#### Aim:
Copy out the data word for word, from the line with "Open the 毎 dropdown in the SLA section" through the last line of the data.

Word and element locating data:
══════════

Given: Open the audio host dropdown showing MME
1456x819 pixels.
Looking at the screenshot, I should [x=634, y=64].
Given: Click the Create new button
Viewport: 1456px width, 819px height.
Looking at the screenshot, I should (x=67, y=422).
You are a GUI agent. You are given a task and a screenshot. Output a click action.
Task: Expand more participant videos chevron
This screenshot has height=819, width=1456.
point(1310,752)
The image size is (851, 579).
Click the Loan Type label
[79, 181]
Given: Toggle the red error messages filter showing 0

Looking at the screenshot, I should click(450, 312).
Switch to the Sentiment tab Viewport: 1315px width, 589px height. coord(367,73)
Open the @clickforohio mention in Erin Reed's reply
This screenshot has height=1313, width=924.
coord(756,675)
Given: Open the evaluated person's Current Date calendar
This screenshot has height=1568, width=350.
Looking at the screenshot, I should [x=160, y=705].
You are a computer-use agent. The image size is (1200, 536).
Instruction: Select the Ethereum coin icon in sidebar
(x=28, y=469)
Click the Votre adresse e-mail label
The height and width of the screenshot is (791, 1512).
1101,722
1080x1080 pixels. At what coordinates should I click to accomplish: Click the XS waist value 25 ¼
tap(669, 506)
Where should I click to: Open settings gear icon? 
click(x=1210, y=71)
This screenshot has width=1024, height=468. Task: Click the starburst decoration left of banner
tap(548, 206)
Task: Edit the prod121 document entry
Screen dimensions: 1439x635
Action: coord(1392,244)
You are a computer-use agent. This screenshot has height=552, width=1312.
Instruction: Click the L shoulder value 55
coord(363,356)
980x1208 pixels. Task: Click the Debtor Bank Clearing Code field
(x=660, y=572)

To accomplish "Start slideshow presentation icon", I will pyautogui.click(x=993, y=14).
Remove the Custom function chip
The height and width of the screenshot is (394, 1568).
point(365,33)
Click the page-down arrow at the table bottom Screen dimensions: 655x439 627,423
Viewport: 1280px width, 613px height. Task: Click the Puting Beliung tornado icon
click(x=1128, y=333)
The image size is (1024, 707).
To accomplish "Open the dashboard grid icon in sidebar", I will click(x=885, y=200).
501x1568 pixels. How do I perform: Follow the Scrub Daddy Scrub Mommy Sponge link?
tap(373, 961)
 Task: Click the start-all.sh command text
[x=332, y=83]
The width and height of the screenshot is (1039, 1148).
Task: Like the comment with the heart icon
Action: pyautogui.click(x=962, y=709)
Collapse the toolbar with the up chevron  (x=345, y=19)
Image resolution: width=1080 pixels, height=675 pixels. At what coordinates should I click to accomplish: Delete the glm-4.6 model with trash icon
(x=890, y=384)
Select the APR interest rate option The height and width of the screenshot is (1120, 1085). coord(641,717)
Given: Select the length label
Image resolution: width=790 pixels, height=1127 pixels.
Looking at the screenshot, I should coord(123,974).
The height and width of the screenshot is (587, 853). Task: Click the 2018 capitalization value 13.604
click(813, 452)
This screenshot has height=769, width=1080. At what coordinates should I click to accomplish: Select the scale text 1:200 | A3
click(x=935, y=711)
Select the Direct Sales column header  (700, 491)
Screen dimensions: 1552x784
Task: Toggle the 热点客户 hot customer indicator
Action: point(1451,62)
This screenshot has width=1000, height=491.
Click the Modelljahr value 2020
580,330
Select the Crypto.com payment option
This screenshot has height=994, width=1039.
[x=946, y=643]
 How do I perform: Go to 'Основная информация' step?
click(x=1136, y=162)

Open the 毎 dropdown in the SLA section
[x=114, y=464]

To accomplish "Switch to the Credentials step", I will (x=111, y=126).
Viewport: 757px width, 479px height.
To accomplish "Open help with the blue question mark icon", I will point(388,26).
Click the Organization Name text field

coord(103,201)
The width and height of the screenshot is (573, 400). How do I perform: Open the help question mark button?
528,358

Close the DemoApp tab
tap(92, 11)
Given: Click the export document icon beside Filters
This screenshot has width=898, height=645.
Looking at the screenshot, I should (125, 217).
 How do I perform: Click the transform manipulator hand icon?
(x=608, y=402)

══════════

#### Solution below:
Open the 毎 dropdown in the SLA section
[x=114, y=464]

To accomplish "Switch to the Credentials step", I will (x=111, y=126).
Viewport: 757px width, 479px height.
To accomplish "Open help with the blue question mark icon", I will point(388,26).
Click the Organization Name text field

coord(103,201)
The width and height of the screenshot is (573, 400). How do I perform: Open the help question mark button?
528,358

Close the DemoApp tab
tap(92, 11)
Given: Click the export document icon beside Filters
This screenshot has width=898, height=645.
Looking at the screenshot, I should (125, 217).
 How do I perform: Click the transform manipulator hand icon?
(x=608, y=402)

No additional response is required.